Remembering Frank Gehry, legendary architect of Guggenheim Museum Bilbao
Briefly

Remembering Frank Gehry, legendary architect of Guggenheim Museum Bilbao
"He resolved to build around this suburban house, transforming it into a sculptural labyrinth of readily available materials like corrugated metal, exposed raw plywood, and even chain-link fencing, which interested him because it "was so ubiquitous and because it was so universally hated." Gehry's son, Sam, said his friends used to make fun of him because "The Tin House" always looked under construction."
""The neighbours got really pissed off", Gehry later recalled, with a shrug. "The guy across the street with the trailers, and the corrugated metal fence and the cars on the lawn came across one day, and asked 'What the hell is this all about?' I said, 'Look, you've got all your stuff here and I'm just relating to you.'" The neighbour responded, increasingly baffled: '"Yeah, but mine is normal.'"

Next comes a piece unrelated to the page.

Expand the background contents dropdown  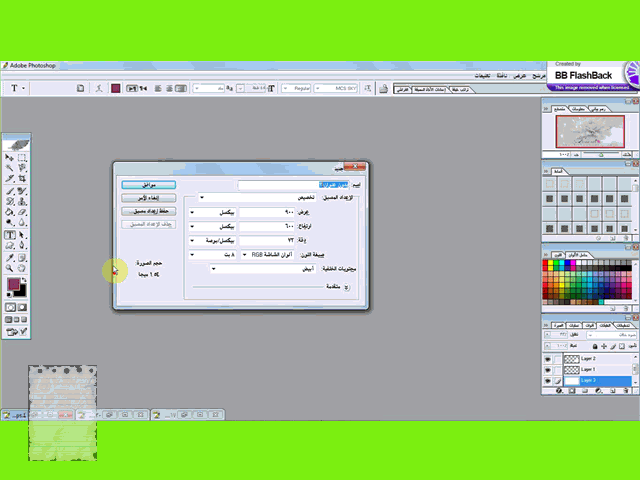pos(213,269)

In 1977 Frank Gehry transformed a modest pink Dutch-colonial bungalow in Santa Monica by building around it with corrugated metal, exposed raw plywood and chain-link fencing. The renovation produced a sculptural, unfinished aesthetic that unsettled neighbours, drew ridicule and prompted threats of legal action. Gehry found the controversy confirming his attraction to buildings that appeared perpetually in formation rather than finished. The residence, dubbed The Tin House, became an architectural pilgrimage site for students and aficionados. One neighbour later emulated the approach, remodeling around his own house and extending the design's polarizing influence.